When designing a database to support applications you need to consider how you are going to handle primary keys. This article explores natural and surrogate keys, and discusses the pros and cons of each, allowing you to determine what makes the best sense in your environment when you are designing your databases.
When designing a database to support applications you need
to consider how you are going to handle primary keys. There are two schools
of thought, or maybe three. There are those that say primary keys should
always be a made up key, or what is commonly called a surrogate key. Others
say there are good reasons to use real data as a key value; this type of key is
known as natural key. The third group is those that design their databases so
their primary keys are a combination of natural and surrogate keys. In this
article, I’m going explore natural and surrogate key, and discuss the pros and
cons of each. This will allow you to determine what makes best sense in your
environment when you are designing your databases.
Natural Key verses Surrogate Key
When you design tables with SQL Server, a table typically has
a column or a number of columns that are known as the primary key. The primary
key is a unique value that identifies each record. Sometimes the primary key is
made up of real data and these are normally referred to as natural keys, while
other times the key is generated when a new record is inserted into a table.
When a primary key is generated at runtime, it is called a surrogate key. A surrogate
key is typically a numeric value. Within SQL Server, Microsoft allows you to
define a column with an identity property to help generate surrogate key values.
Before I talk about the pros and cons of natural and
surrogate keys, let me first expand a little more on each type of key. By doing
this you will have a better understanding of each of these two types of keys,
and will have a more solid foundation to determine which type of key you should
use in your database design.
A natural key is a single column or set of columns that
uniquely identifies a single record in a table, where the key columns are made
up of real data. When I say “real data” I mean data that has meaning and
occurs naturally in the world of data. A natural key is a column value that
has a relationship with the rest of the column values in a given data record.
Here are some examples of natural keys values: Social Security Number, ISBN, and
A surrogate key like a natural key is a column that uniquely
identifies a single record in a table. But this is where the similarity
stops. Surrogate keys are similar to surrogate mothers. They are keys that
don’t have a natural relationship with the rest of the columns in a table. The
surrogate key is just a value that is generated and then stored with the rest
of the columns in a record. The key value is typically generated at run time
right before the record is inserted into a table. It is sometimes also
referred to as a dumb key, because there is no meaning associated with the
value. Surrogate keys are commonly a numeric number.

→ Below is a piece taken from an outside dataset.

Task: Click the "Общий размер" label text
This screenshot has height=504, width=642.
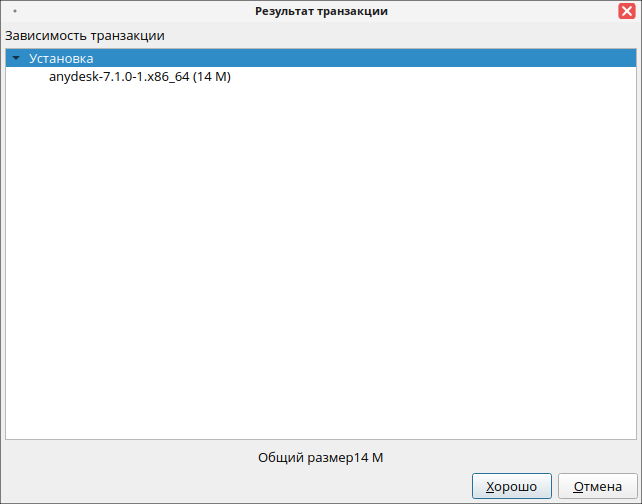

Now that you have an understanding of the difference between
these two types of keys I will explore why you might use one key over the
other. In the world of data architects, there is much debate over when it is
appropriate to use a natural key and when a better solution would be to use a
surrogate key. As already stated there are mainly just two
different camps. Some say you should always use a natural key and the others
say a surrogate key is best. I suppose there is also a third camp that uses a
combination of both natural keys and surrogate keys in their database design.
Rather than state my opinion on which is best I’ll give you the pros and cons
of uses each and then you can decide with is best for your design.
Surrogate Key Pros and Cons
A definite design and programming aspect of working with databases is built on the concept that all keys will be supported by the use surrogate keys. To understand these programming aspects better, review these pros and cons of using surrogate keys.
- The primary key has no business intelligence built into it.
Meaning you cannot derive any meaning, or relationship between the surrogate
key and the rest of the data columns in a row.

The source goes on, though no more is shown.